Tauschbörsen-Nutzer trotzen Klagewelle

12.06.2006

Trotz Klagen und Razzien bleibt Filesharing beliebt. Jüngsten Zahlen zufolge nutzen weltweit 9,736 Mio. Nutzer Tauschbörsen wie eDonkey. Selbst die ehemalige RIAA-Präsidentin Hillary Rosen sieht Klagen als überholt an und fordert von der Industrie mehr Kooperation mit den Tauschbörsen.

Mit 9,736 Mio. Nutzern im Mai dieses Jahres weist BigChampagne, spezialisiert auf das Auswerten von Tauschbörsen-Daten, über zwölf Prozent mehr User als noch im Mai letzten Jahres aus, berichtet die "Musikwoche".

Höchster Wert im März

Der Wert sei der zweithöchste, den BigChampagne jemals registriert habe, noch mehr Nutzer wurden mit 9,992 Mio. nur im März gezählt.

Nicht eingerechnet ist dabei das BitTorrent-Netzwerk, das in Spitzenzeiten bis zu zwei Drittel des Datenverkehrs im Netz ausmachen soll.

Razzien hinterlassen kaum Spuren

Zuletzt machten einige große Razzien, unter anderem in Deutschland und Schweden, Schlagzeilen - ihre Wirkung scheint aber nur temporär zu sein.

Vielmehr liegt die Vermutung nahe, dass sich die Nutzer daraufhin erst recht Tauschbörsen, und sei es nur zur Probe, zuwenden. Intensive Nutzer wissen ohnedies, wie sie auch auf anderem Weg an die gewünschten Daten herankommen.

Erst Anfang Juni wurde mit The Pirate Bay eine der meistgenutzten Dateitausch-Websites für BitTorrent-Nutzer von der schwedischen Polizei vom Netz genommen. Als Antwort soll die Website der schwedischen Regierung unter Beschuss genommen worden sein.

EX-RIAA-Chefin gegen Klagen

Die Klagewelle begann einst unter der ehemaligen Chefin der Recording Association of America [RIAA], Hilary Rosen. In einem Blog-Eintrag bei Huffington Post gibt sie nun zu, dass sich die Klagen mittlerweile überlebt haben.

Stattdessen sollten die Plattenfirmen ihrer Meinung nach härter daran arbeiten, mehr Tauschbörsen zu legitimieren, also mit legalen Angeboten zu versorgen, anstatt sie von Grund auf zu verdammen und zu klagen.

Neue Strategie statt Kopierschutz

Zudem sollten die Labels daran arbeiten, dass mehr Services und Geräte miteinander kompatibel sind - damit könnte das Geschäft am besten wachsen, so Rosen.
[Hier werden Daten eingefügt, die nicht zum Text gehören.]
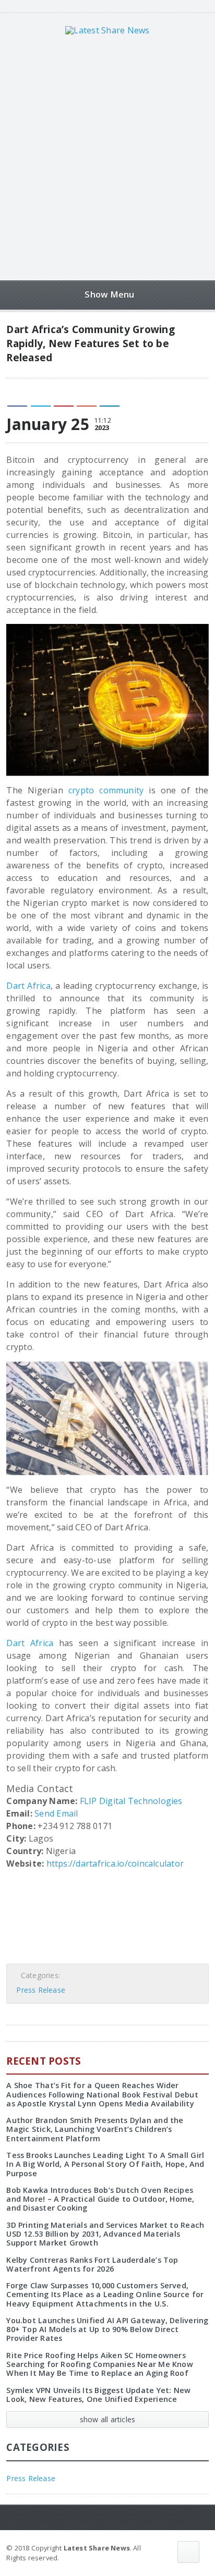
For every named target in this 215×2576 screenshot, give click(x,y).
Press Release (40, 1990)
Auch in Sachen Kopierschutz [Digital Rights Management, DRM] scheint Rosen ihre Einstellung von Grund auf geändert zu haben. Auch diese Strategie sei zu überdenken, so Rosen.

Mobilmachung gegen Apples DRM

An Apples iPod etwa stört sie dessen proprietäres DRM, das der Hersteller nicht an andere Firmen zur eigenen Nutzung lizenziert. Und nicht nur sie - immer mehr Verbraucherschützer machen gegen Apples DRM bei iPod und iTunes mobil. Ein erster "gesetzlicher" Ansatz schlug in Frankreich allerdings jüngst fehl.

Tauschbörsen als Kaufanreiz

Eine aktuelle Studie im Auftrag der kanadischen Musikindustrie zeigte jüngst, dass Tauschbörsen den Kauf von Musik fördern können. Abschreckend sind hingegen Preis und uninteressante Angebote.

So gaben drei Viertel aller Tauschbörsennutzer an, mindestens ein Mal eine Musik-CD gekauft zu haben, nachdem sie einen Song aus einer Tauschbörse angehört hatten. 27 Prozent machten das zwei bis zehn Mal, 21 Prozent noch öfter.

Gratis-Songs gegen Werbung

Die Tauschbörse Qtrax will diesen Effekt nutzen und will legal lizenzierte Songs gratis zum Anhören anbieten - gegen eine Werbeeinschaltung bis zu fünf Mal.

Wer Songs für immer auf seiner Festplatte speichern möchte, muss dafür wie auch bei anderen Angeboten allerdings zahlen. Deutlich kostengünstiger, dafür in einer laut Industrie rechtlichen Grauzone gibt es Songs bei AllofMP3.com.